**WHAT NEEDS TO BE DONE**: Whenever the word "Insert" appears in a line of the data below, copy that line.

**DATASET EXCERPTS**:
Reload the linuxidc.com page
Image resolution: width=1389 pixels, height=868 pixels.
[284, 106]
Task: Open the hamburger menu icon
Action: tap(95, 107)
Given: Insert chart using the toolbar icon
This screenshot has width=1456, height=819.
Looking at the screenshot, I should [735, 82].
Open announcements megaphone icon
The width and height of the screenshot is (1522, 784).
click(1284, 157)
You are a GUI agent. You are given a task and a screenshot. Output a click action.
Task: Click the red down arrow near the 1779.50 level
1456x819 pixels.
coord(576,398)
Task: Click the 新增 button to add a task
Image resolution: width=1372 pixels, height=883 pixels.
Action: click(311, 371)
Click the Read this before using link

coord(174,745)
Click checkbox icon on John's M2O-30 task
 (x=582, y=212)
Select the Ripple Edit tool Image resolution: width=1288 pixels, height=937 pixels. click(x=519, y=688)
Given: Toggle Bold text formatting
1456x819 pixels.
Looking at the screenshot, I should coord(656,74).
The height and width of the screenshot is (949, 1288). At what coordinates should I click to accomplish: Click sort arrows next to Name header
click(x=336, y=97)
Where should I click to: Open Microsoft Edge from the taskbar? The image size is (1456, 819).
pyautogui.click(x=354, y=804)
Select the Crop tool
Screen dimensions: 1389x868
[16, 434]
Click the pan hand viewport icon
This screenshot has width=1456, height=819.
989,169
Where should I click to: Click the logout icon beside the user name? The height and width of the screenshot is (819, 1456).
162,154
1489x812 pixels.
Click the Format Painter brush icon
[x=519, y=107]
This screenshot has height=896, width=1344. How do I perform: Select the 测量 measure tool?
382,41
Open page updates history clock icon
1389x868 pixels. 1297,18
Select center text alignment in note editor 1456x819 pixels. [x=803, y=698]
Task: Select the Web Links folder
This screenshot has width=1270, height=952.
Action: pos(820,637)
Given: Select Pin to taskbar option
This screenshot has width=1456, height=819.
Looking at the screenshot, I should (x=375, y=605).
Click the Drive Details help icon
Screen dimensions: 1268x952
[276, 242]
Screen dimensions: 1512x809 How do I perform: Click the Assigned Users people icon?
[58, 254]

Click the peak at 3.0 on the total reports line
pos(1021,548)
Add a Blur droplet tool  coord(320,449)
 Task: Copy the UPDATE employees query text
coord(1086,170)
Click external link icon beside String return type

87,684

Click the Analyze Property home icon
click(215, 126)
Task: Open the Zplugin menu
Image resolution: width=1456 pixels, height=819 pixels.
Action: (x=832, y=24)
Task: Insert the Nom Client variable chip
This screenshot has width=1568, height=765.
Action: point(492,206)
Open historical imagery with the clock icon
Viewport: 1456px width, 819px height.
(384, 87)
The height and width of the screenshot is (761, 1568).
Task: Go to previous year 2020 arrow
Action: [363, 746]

**WRITTEN SOLUTION**:
Given: Insert chart using the toolbar icon
Task: Insert the Nom Client variable chip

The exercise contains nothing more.